Я отдавал работе всего себя без остатка, тщательно готовился к экскурсиям. Ни разу не позволил себе схалтурить. Я исходил из того, что дети не знают ничего, и моя почетная обязанность – вложить в них Память. Я рассказывал об истоках антисемитизма – как древнего, так и современного, о приходе нацистов к власти, немного о биографии Гитлера и его первых приспешников, о начале войны, о лишении евреев прав, о гетто, депортациях, массовом истреблении.

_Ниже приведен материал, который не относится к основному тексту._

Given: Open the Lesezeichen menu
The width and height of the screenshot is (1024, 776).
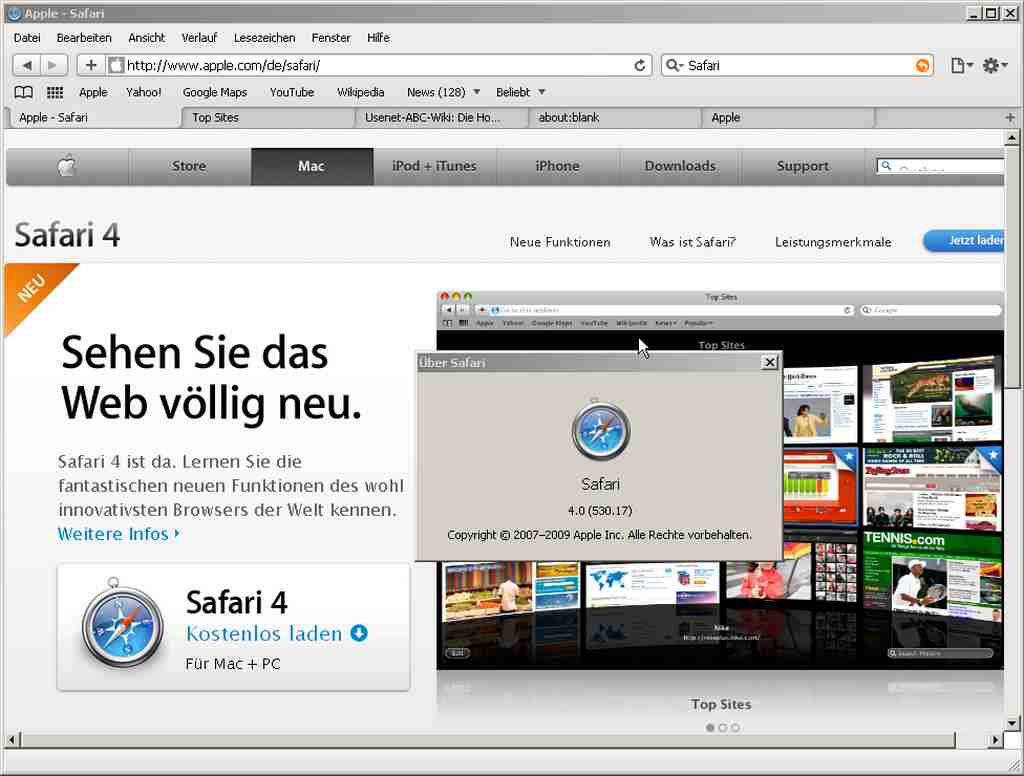Looking at the screenshot, I should [264, 38].
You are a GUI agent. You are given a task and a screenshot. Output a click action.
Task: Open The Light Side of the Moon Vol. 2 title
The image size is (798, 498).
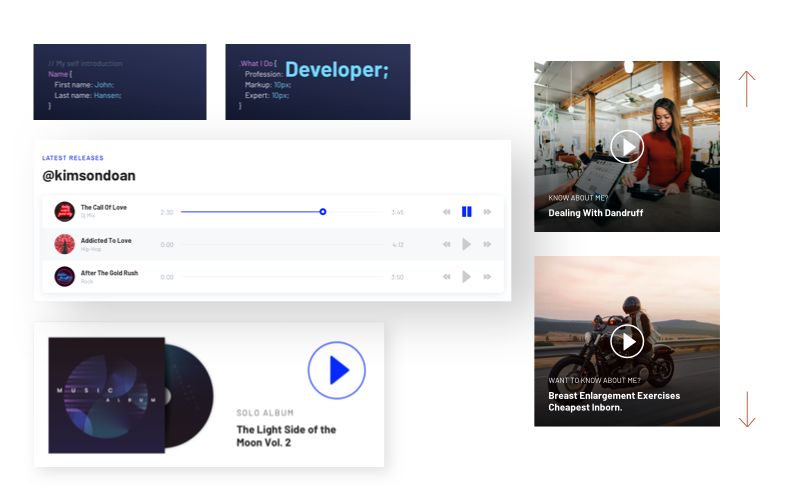click(286, 436)
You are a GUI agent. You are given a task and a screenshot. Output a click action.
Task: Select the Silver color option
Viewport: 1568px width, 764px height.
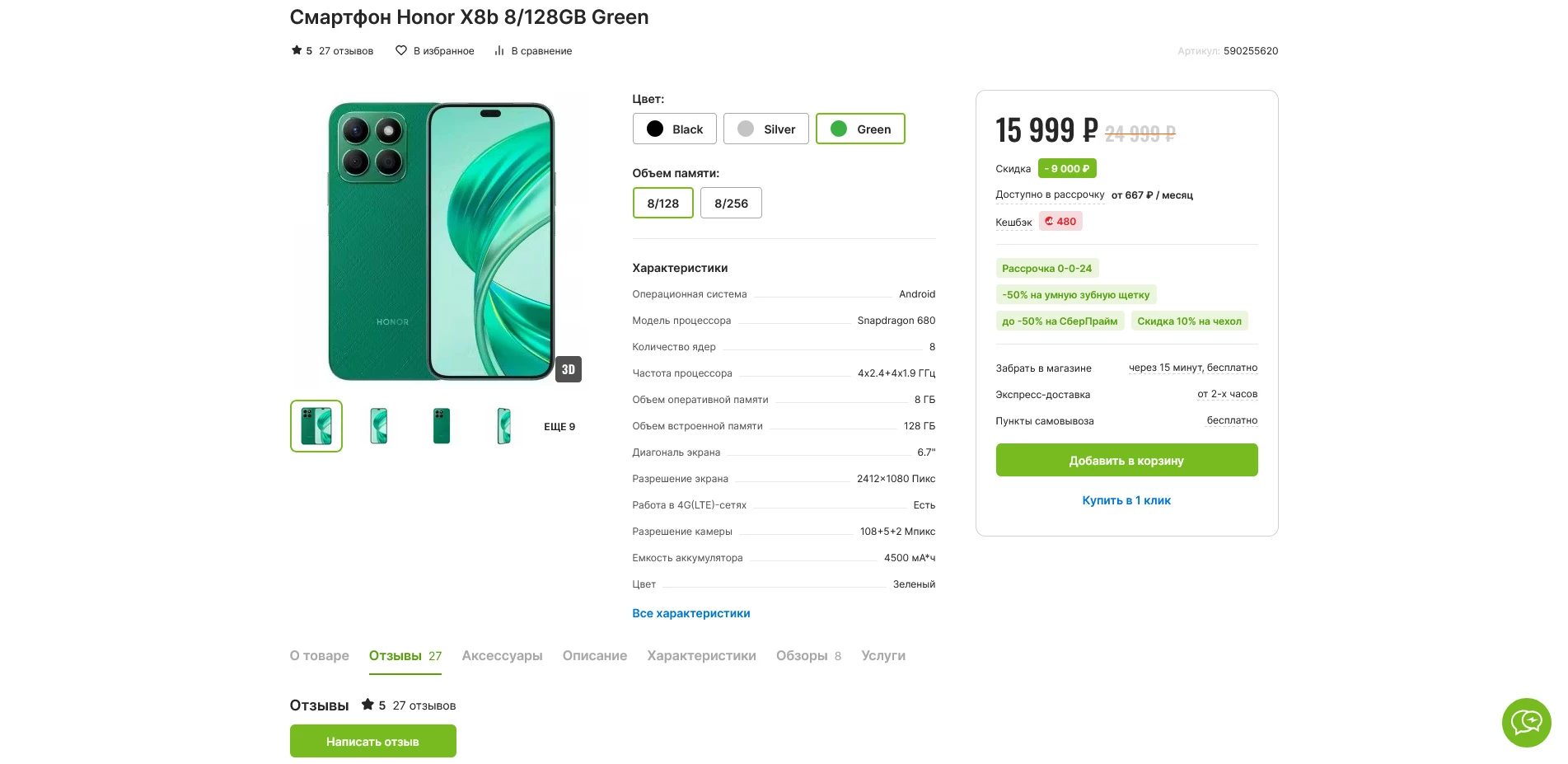click(765, 129)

Иногда мне в душу западало интересное лицо каких-нибудь девочки или мальчика или точно сформулированный вопрос, но обычно школьники приходили и уходили, не вызывая во мне особых чувств. Я помню, как вы без предупреждения пришли послушать мою лекцию для учащихся старших классов то ли из Реховота, то ли из Гедеры, сели сзади, жестом велели продолжать, и мне захотелось произвести на вас впечатление. На экране был план Треблинки, и я легко и без запинки пробежался по маршруту, закончив ямами, где сжигали трупы. Через несколько минут вы кивнули мне и ушли. Позже заведующая школой сказала, что вы были впечатлены моими знаниями, однако посчитали, что следовало проявить больше эмпатии и сочувствия к жертвам. «Я историк, а не социальный работник», – подумал я, но пообещал, что все учту и исправлюсь.
В Польшу я впервые приехал во время работы над диссертацией, чтобы увидеть места, о которых прочел десятки тысяч страниц. Мой научный руководитель, заведующий кафедрой истории Холокоста, должен был поехать со мной. В Польше у него были обширные связи. Однако накануне отъезда у руководителя прихватило спину, – так что я отправился один. В аэропорту взял напрокат машину и две недели ездил из концлагеря в концлагерь, жадно осматривая их, без устали делая фотографии и зарисовки. Поездка расставила все по местам. Я осознал увиденное, и это осознание привело меня чуть ли не в интеллектуальный экстаз. Путешествие принесло моей диссертации огромную пользу.